[GIVEN DATA]
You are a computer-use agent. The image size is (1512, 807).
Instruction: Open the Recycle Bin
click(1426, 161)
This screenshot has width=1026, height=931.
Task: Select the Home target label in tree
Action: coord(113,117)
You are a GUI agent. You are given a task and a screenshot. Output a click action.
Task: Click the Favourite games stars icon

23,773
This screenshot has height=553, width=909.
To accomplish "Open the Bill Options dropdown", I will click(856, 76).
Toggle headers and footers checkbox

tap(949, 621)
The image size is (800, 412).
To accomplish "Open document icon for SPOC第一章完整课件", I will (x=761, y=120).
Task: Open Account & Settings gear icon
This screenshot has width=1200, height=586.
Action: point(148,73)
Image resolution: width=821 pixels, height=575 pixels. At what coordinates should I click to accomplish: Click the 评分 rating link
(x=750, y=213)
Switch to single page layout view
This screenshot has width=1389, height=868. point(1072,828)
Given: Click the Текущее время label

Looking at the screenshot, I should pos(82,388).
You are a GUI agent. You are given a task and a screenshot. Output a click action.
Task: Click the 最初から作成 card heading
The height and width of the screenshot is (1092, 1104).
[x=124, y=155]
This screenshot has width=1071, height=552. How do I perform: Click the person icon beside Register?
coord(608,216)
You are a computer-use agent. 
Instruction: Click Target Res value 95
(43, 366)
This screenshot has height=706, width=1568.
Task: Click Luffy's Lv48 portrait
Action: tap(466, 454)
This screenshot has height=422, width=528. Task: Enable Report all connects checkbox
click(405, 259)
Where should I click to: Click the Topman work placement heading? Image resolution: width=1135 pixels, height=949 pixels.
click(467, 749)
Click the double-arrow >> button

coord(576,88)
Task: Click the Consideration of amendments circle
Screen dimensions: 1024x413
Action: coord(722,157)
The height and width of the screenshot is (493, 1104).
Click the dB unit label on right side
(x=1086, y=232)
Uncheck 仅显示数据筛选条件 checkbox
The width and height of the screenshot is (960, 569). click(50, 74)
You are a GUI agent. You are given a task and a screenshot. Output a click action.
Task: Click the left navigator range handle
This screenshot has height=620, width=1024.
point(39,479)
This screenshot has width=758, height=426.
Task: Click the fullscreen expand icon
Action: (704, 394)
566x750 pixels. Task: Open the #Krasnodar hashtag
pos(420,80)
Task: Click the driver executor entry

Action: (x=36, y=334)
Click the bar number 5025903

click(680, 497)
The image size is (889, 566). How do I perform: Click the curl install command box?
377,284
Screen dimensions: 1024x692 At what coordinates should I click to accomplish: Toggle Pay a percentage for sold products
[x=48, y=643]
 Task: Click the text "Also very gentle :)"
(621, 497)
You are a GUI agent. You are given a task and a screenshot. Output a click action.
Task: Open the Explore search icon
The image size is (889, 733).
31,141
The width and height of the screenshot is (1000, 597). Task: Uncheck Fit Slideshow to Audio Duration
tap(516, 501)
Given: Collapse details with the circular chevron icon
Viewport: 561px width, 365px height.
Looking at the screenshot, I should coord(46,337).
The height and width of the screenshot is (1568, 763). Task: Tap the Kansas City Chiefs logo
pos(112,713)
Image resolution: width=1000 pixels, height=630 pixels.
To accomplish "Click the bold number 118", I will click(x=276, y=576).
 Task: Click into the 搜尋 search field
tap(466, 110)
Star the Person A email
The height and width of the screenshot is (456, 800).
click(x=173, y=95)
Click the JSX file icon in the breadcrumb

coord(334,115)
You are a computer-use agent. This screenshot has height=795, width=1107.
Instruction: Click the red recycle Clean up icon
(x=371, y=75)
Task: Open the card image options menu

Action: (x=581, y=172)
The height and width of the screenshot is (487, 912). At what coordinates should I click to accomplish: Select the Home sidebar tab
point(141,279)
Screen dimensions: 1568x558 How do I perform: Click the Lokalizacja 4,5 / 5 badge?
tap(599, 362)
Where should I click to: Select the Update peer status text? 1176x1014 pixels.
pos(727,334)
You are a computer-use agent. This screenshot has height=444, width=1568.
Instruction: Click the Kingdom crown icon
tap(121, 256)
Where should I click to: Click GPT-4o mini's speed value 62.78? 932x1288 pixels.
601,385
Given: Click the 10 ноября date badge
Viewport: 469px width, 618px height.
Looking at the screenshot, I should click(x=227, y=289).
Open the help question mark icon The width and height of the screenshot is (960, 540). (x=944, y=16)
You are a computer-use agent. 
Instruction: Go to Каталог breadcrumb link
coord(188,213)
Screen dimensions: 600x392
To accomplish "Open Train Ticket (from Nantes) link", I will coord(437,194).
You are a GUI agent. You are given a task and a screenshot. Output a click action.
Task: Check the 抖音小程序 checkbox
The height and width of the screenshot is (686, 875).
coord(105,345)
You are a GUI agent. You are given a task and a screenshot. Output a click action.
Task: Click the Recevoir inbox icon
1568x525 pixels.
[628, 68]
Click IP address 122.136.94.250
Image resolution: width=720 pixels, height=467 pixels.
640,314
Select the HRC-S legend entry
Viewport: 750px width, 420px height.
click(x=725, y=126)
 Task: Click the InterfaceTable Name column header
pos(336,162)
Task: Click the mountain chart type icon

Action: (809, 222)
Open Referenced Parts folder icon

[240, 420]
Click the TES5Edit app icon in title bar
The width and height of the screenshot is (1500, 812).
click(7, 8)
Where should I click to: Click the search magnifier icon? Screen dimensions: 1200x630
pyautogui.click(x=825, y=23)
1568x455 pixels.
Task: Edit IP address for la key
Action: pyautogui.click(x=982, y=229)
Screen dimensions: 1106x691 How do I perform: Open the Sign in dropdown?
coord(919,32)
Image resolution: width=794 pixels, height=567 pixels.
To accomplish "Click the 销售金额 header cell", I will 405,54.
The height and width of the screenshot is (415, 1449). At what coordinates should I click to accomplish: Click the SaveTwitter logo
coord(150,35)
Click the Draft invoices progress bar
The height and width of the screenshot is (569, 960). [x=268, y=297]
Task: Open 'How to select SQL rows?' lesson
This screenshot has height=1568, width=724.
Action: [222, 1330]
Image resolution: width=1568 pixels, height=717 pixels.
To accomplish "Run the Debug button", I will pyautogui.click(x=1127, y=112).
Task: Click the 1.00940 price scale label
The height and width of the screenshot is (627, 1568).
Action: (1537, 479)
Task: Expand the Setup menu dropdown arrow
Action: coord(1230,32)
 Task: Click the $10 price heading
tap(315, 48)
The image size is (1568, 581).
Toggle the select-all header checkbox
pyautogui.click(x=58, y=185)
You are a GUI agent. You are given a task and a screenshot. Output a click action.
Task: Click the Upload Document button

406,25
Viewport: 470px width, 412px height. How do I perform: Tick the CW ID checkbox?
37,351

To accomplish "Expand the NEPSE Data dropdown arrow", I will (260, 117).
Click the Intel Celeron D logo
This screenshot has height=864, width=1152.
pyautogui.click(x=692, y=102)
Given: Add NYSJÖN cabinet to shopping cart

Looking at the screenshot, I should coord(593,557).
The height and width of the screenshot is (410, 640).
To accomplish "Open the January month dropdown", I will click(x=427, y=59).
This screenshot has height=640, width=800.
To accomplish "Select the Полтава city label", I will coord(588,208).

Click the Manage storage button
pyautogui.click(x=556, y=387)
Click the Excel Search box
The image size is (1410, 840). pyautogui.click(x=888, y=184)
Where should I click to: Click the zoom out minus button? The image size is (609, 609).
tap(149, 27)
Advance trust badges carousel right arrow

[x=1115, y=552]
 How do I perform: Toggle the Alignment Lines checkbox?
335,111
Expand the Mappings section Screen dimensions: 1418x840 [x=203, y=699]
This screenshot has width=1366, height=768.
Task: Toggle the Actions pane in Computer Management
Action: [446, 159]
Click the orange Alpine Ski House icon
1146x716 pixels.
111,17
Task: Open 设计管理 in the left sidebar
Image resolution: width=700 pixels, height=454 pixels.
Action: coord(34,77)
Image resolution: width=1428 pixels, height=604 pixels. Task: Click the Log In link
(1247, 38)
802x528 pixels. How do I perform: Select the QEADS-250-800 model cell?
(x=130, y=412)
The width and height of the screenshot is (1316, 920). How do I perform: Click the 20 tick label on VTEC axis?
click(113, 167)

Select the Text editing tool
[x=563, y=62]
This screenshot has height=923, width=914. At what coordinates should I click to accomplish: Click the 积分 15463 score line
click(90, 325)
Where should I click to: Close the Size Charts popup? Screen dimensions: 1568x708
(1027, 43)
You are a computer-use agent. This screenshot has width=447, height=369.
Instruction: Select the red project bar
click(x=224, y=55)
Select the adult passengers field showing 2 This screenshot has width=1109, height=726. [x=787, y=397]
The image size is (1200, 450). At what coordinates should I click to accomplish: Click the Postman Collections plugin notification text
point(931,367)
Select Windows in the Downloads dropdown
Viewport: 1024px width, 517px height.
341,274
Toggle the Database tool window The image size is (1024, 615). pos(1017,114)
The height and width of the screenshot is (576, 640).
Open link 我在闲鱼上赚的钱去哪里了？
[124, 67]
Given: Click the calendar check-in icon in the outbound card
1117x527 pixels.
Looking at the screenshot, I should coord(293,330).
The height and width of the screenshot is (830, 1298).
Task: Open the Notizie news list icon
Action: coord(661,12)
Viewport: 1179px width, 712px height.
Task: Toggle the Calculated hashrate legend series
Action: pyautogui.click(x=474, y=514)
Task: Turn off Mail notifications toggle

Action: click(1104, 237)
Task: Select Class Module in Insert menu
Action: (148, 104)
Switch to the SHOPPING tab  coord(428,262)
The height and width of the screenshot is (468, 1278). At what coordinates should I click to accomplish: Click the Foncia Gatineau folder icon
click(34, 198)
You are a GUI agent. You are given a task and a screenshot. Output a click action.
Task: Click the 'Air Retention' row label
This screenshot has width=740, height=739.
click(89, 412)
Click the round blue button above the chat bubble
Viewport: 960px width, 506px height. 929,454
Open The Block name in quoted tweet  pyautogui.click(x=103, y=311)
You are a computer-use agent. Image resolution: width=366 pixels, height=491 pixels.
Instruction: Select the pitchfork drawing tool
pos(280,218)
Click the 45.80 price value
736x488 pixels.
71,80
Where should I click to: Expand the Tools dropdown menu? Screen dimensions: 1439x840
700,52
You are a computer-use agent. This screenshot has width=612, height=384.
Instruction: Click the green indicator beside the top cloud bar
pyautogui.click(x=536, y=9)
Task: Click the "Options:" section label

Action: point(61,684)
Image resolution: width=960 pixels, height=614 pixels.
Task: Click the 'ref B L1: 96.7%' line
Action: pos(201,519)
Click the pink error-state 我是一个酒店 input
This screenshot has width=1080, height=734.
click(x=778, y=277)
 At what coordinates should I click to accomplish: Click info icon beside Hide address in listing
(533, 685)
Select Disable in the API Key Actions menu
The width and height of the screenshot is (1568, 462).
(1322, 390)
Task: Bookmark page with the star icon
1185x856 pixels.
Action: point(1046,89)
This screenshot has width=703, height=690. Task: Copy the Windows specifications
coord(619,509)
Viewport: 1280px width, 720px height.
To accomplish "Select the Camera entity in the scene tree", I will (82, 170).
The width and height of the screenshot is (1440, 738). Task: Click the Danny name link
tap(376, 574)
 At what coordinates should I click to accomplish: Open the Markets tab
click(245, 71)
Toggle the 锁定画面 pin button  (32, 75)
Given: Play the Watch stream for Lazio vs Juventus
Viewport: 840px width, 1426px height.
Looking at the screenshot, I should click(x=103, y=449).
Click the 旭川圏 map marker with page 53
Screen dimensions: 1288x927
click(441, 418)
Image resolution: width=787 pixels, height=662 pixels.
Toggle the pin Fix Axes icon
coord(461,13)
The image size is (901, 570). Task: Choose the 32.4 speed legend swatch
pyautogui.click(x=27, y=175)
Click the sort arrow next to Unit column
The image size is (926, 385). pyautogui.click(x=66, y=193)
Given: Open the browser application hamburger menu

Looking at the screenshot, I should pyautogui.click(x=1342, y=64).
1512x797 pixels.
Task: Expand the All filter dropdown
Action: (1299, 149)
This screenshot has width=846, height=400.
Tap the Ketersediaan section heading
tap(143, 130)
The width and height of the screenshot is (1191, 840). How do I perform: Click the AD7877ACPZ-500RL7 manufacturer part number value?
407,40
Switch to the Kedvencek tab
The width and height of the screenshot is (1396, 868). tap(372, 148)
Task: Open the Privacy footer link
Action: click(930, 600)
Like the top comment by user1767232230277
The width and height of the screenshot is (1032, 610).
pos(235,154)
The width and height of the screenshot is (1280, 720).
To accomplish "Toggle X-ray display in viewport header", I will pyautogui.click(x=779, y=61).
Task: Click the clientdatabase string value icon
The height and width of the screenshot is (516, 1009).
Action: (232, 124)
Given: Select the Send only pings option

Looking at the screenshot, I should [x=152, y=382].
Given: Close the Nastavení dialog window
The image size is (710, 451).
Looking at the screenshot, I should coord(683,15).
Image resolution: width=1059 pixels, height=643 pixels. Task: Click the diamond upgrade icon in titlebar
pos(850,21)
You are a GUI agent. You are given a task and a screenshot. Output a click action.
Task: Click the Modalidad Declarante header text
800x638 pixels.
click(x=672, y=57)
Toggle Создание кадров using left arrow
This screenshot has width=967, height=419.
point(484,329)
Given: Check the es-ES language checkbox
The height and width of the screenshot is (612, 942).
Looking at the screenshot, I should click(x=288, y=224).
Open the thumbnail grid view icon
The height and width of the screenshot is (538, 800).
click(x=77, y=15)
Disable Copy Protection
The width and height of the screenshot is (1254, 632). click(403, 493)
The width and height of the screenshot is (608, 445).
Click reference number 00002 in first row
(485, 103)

[TASK DESCRIPTION]
There is a line above that contains "Given: Close the Nastavení dialog window". Copy it and all later lines through the last, exactly, and leave out the rest.

[ANSWER FOR THIS EXERCISE]
Given: Close the Nastavení dialog window
The image size is (710, 451).
Looking at the screenshot, I should coord(683,15).
Image resolution: width=1059 pixels, height=643 pixels. Task: Click the diamond upgrade icon in titlebar
pos(850,21)
You are a GUI agent. You are given a task and a screenshot. Output a click action.
Task: Click the Modalidad Declarante header text
800x638 pixels.
click(x=672, y=57)
Toggle Создание кадров using left arrow
This screenshot has width=967, height=419.
point(484,329)
Given: Check the es-ES language checkbox
The height and width of the screenshot is (612, 942).
Looking at the screenshot, I should click(x=288, y=224).
Open the thumbnail grid view icon
The height and width of the screenshot is (538, 800).
click(x=77, y=15)
Disable Copy Protection
The width and height of the screenshot is (1254, 632). click(403, 493)
The width and height of the screenshot is (608, 445).
Click reference number 00002 in first row
(485, 103)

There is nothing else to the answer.